Why Genetics Matters More Than Ever: Dr. Annie Hasan Explains
Dr. From the moment she read her first chapter on heredity and diversity in high school, Annie Q. Hasan knew she had found what she was looking for. “I was always interested in genetics, even when genetics was barely available in medical colleges in India,” he says. Long before clinical genetics was considered a super-specialty, he had already chosen it as his life’s work.
His journey began at the Center for Cellular and Molecular Biology, one of the best places to do molecular biology in Asia, where he completed his initial research and later his PhD in Genetics. This was followed by nearly a decade working abroad on a scientist exchange program in New Zealand at Wellington Medical School and later at leading institutions in the USA. But even as his research career developed, one thought persisted: He thought genetics belonged not just in laboratories but in everyday healthcare.
“I always wanted to bring genetics to the clinic,” he says. This opportunity came when he returned to India in 2000 and established genetic diagnostic and testing services in three hospitals. The more he worked with clinicians and families, the more it became clear that India needed not just more testing, but also people who could interpret it. “Medical genetics is almost completely absent from our curriculum,” he explains. “We needed professionals who could bridge the gap between clinicians, patients, families, policymakers, and genetic testing. That’s why genetic counselors are so important.”
There were none in India at that time. In doing so, he helped create the first full-time genetic counseling program in the country, an area he continues to develop. “Since 2001, Kamineni Hospitals has encouraged me to do everything from diagnosis, research and education,” he says. He brings students from across India every year and hopes they will return to serve their states. “But as you know, most people prefer the metro,” he says matter-of-factly.
Over the years, genetics has quietly entered mainstream clinical practice, particularly in the fields of pediatrics, oncology, gynecology, and neurology. However, patients still wonder why genetic tests are not included in their routine health checks. Hasan is practical: “It is still expensive, but costs are coming down. The test we did for ₹35,000 in 2014 is now below ₹15,000. As the price comes down, it will become a part of routine maintenance.”
He believes some tests should already be routine; specifically, pharmacogenomics, which studies how our genes affect our response to drugs. “People are taking so many medications, why not check if they are working?” he asks. At Kamineni, pharmacogenomics has been guiding transplant and heart treatments since 2006. He explains that especially in transplants, “the right dose can only be found by looking at the person’s genes.” “Too low a dose will cause organ rejection; too high a dose will cause toxicity.”
It’s a reminder that genes quietly influence much more than people assume. “The analogy is simple,” he says. “Genetics is a loaded weapon; lifestyle is the trigger.” Some traits are entirely genetic; like some forms of dwarfism, where one variant can override all other healthy genes. Others are polygenic, shaped by the combination of multiple genes and lifestyles. He gives examples that everyone can relate to: families where obesity occurs over generations, or individuals who eat less and still gain weight. “It’s genetic,” he says. “Some genes predispose people to needing less food. In fact, Indians are known to have ‘thrifty genes’; we traditionally got by on less food and more physical activity.”

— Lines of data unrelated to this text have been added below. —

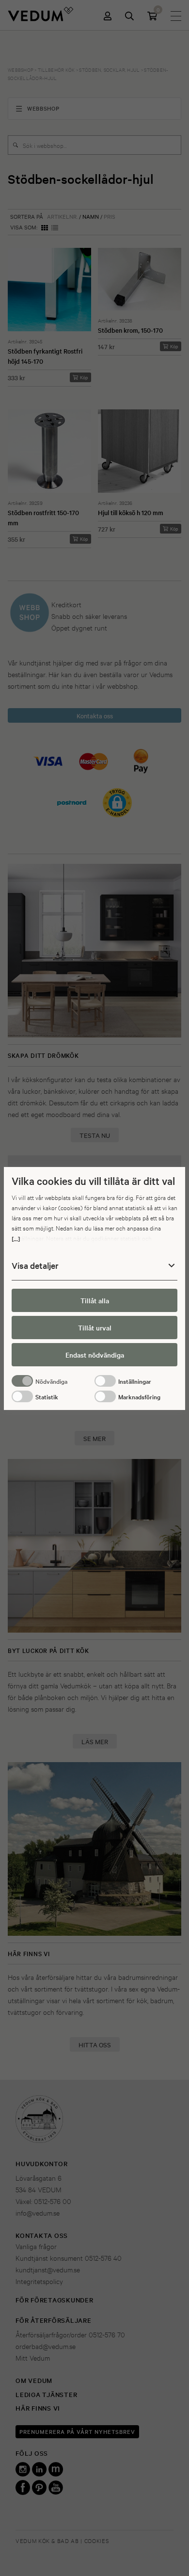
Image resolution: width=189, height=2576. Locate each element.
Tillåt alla (94, 1300)
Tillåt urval (94, 1327)
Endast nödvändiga (94, 1355)
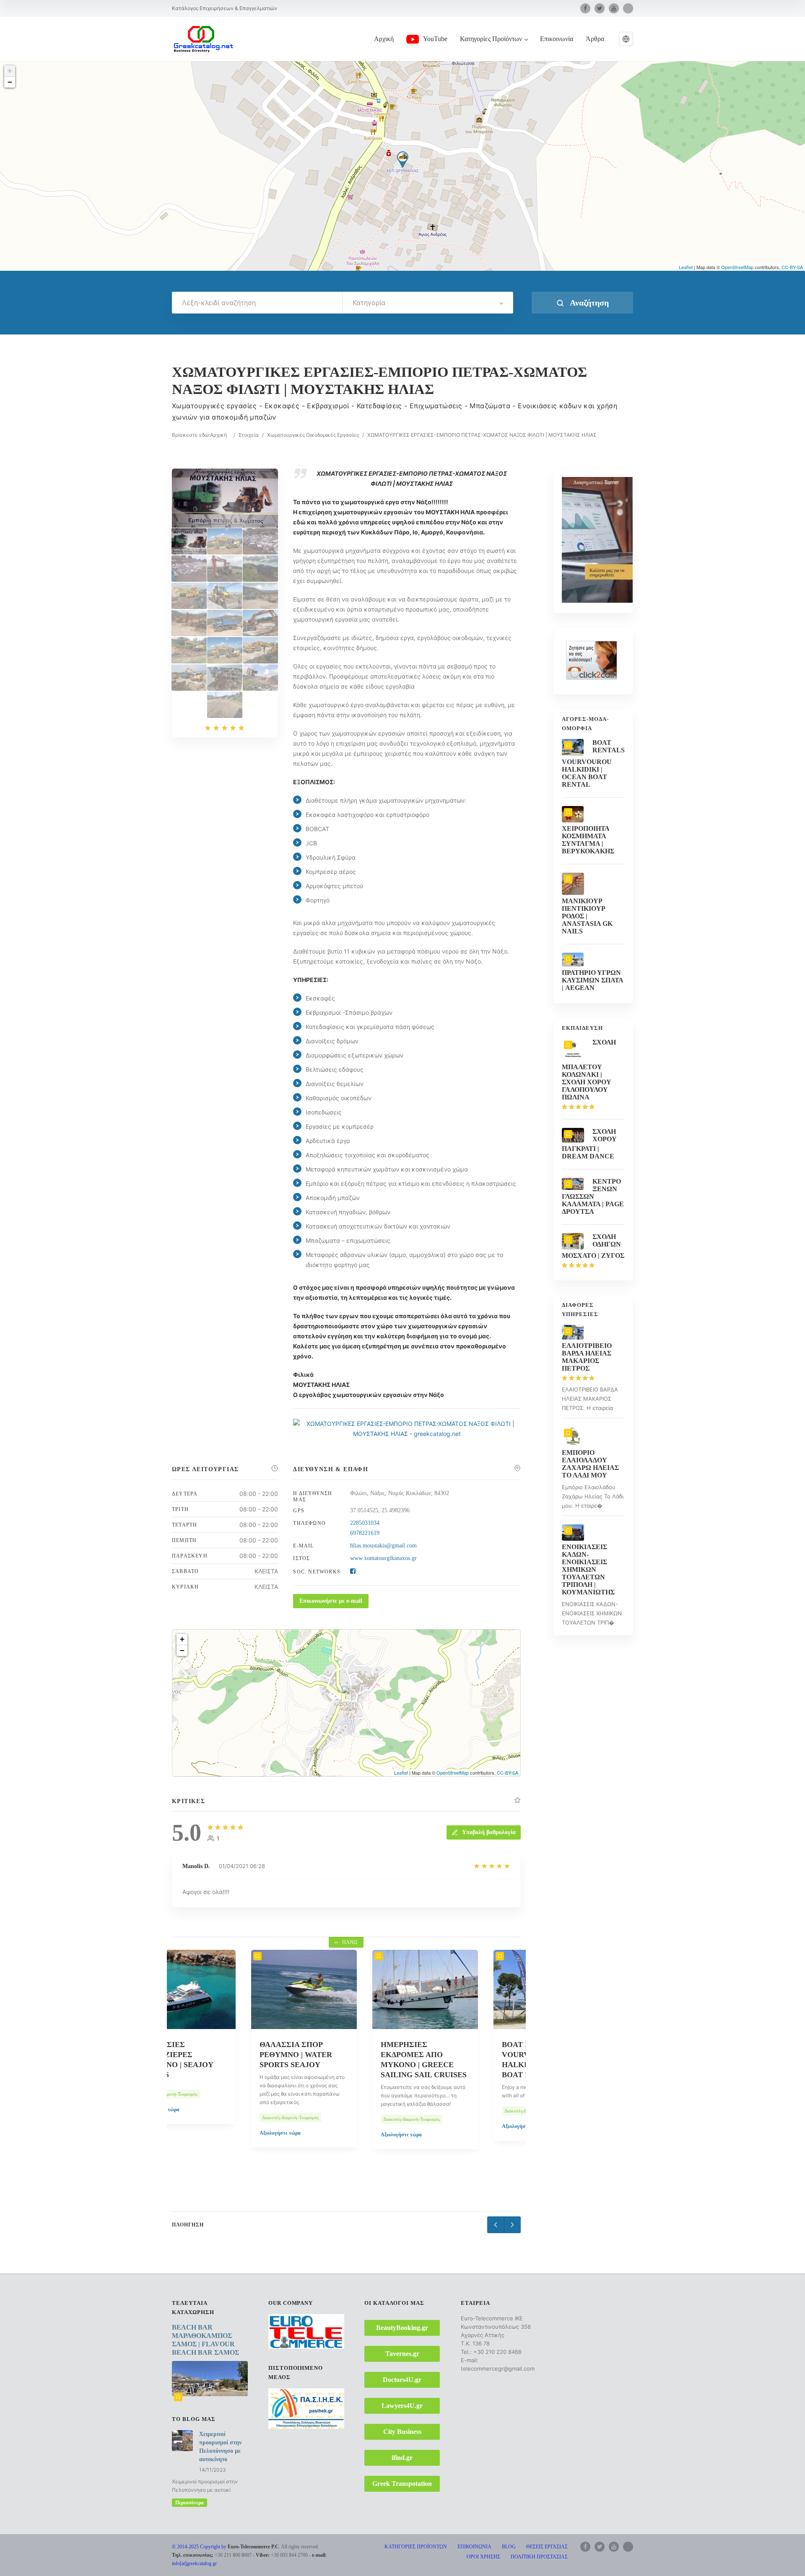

Even common conditions such as thyroid disorders have genetic components. “Excess iodine may play a role, but not everyone develops hyperthyroidism. Genes decide who is susceptible,” he explains.
What about genetic disorders that suddenly appear in the family? “This happens more often than people think. A baby grows from a single cell to billions of cells. Errors can occur during cell division. A ‘de novo’ mutation means the child is the first in the family to experience this genetic change.” One example he gives is NF1, a condition that causes skin nodules. “No one else in the family may have this condition, but when the mutation occurs in the child, it can be passed on to future generations.”
Cancer genetics also raises difficult questions. Does carrying a cancer gene guarantee cancer? “Not at all,” he explains. “It increases lifetime risk. A person with a BRCA1 mutation may have an 80% lifetime risk of breast cancer, but lifestyle and other modifying genes may determine when and when this occurs.” He believes knowing the risk is powerful. “You can monitor, block, intervene earlier. This gives people control.”
Next-generation sequencing has transformed this landscape. Previous tests only looked at chromosomes. “NGS (Next Generation Sequencing) allows us to look at all 20,000 genes,” he says. But it also brings complexity; Because not all genetic differences are harmful. “Bioinformatics helps us distinguish disease-causing changes from harmless ones.”
As for the right age for testing? “It depends,” he explains. Pregnancy has its own panels. Babies may undergo newborn screening. Adolescents may be tested for youth-onset conditions. Pharmacogenomics can be performed at any age. While some countries sequence newborns at birth, he believes India needs a phased, needs-based approach due to its size and resources.
But despite these challenges, he remains optimistic: “Genetics will eventually become part of every person’s healthcare story.”